Privatization is an umbrella term used to describe several techniques that increase competition in the public sector. The primary difference between the public and private sectors is competition. Private sector entrepreneurs must constantly look over their shoulders because the competition might find a way to cut costs and lower prices, putting them at a competitive disadvantage.

The public sector, on the other hand, can be characterized as a monopoly provider. State agencies are often the only service provider or when there is competition with the private sector, the state agency has unfair access to taxpayer funds. State agency personnel secure agency income, not by satisfying customers, but by satisfying special-interest groups who lobby for and legislators who pass their agency budget.

Taxpayers and citizens alike benefit from privatization techniques because increased competition lowers costs and improves the quality of services.

Types of Privatization

Competitive sourcing uses a bidding process that allows private sector service providers to compete with public sector agencies.
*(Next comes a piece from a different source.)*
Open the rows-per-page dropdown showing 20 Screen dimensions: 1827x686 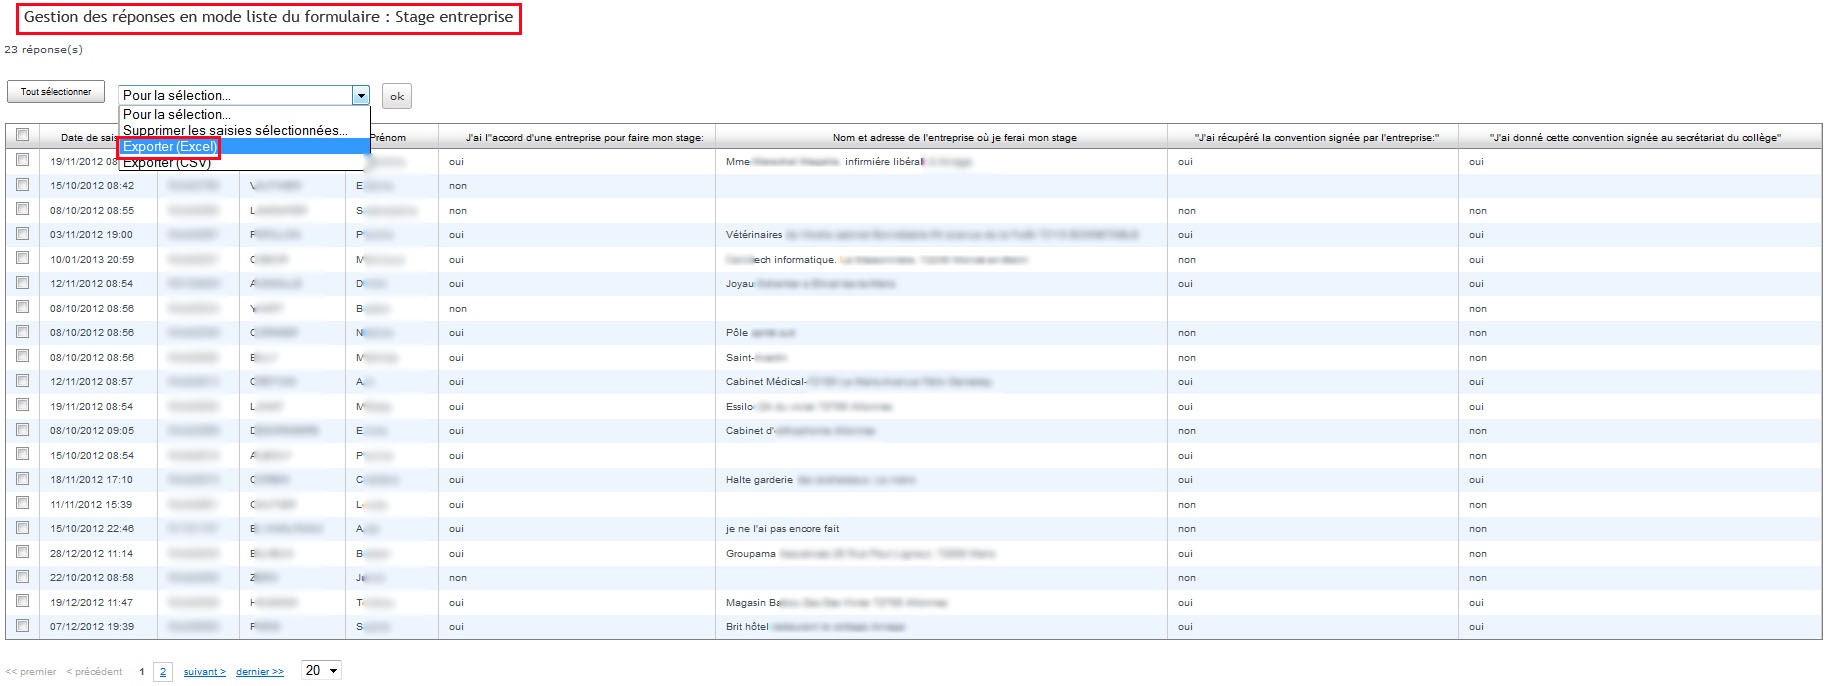(x=321, y=671)

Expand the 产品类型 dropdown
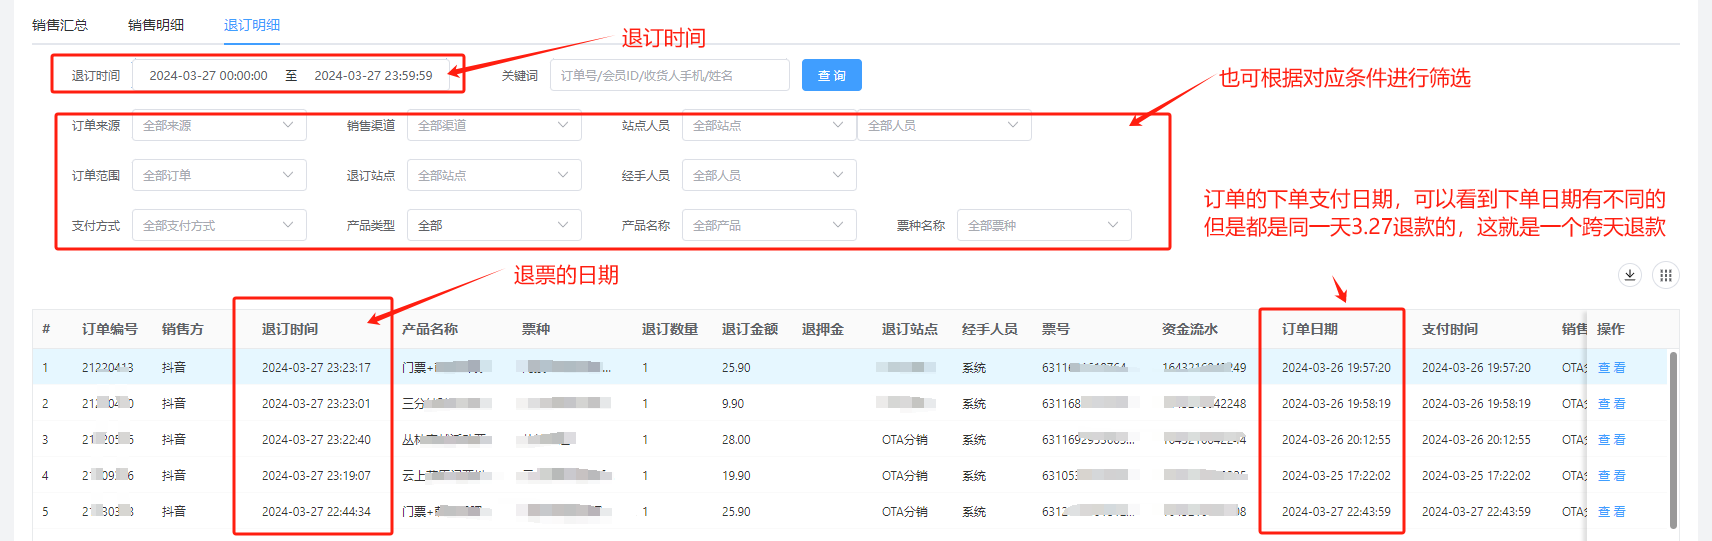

If, for example, the state wanted to obtain bids for drivers' license processing, the existing state workers would submit a bid in competition with private companies. The lowest bid, public or private, would receive the contract to provide the service.

Public/Private Partnerships (PPPs) are joint ventures between public agencies and private firms to provide some service or perform some function. PPPs are commonly used in constructing buildings or roads. For example, private toll roads can be built according to state specifications with users paying the costs and, after a contractually agreed-upon time, the road would revert to state ownership.

Contracting out involves the public sector contracting with private or nonprofit firms to deliver a service that a government agency previously provided. Taxpayers can benefit because the contracts are open to competitive bidding. The government maintains control through the terms of the contract. Common examples are driver's license testing, food service in schools and prisons, parks management, and wastewater treatment.

Asset sales are a way for governments to increase revenues by shedding nonessential property or commercial-type enterprises. In addition, some governments have sold buildings and then leased back needed space. The budget crisis in California has prompted that state to consider selling the LA Coliseum, San Quentin Prison, and a number of state fairgrounds. Estimates of asset sales (also called divestiture) in California range up to $1 billion (see chart).

State-level comprehensive approaches

The most effective way for North Carolina to save money through privatization is to create a state-level, independent decision-making body to manage privatization efforts. Recent successes in Florida, Virginia, and Utah prove the effectiveness of this approach.

Key Facts


  1. Adopt a comprehensive privatization strategy by creating a Council on Efficient Government similar to those of Arizona and other states in the forefront of the comprehensive privatization movement.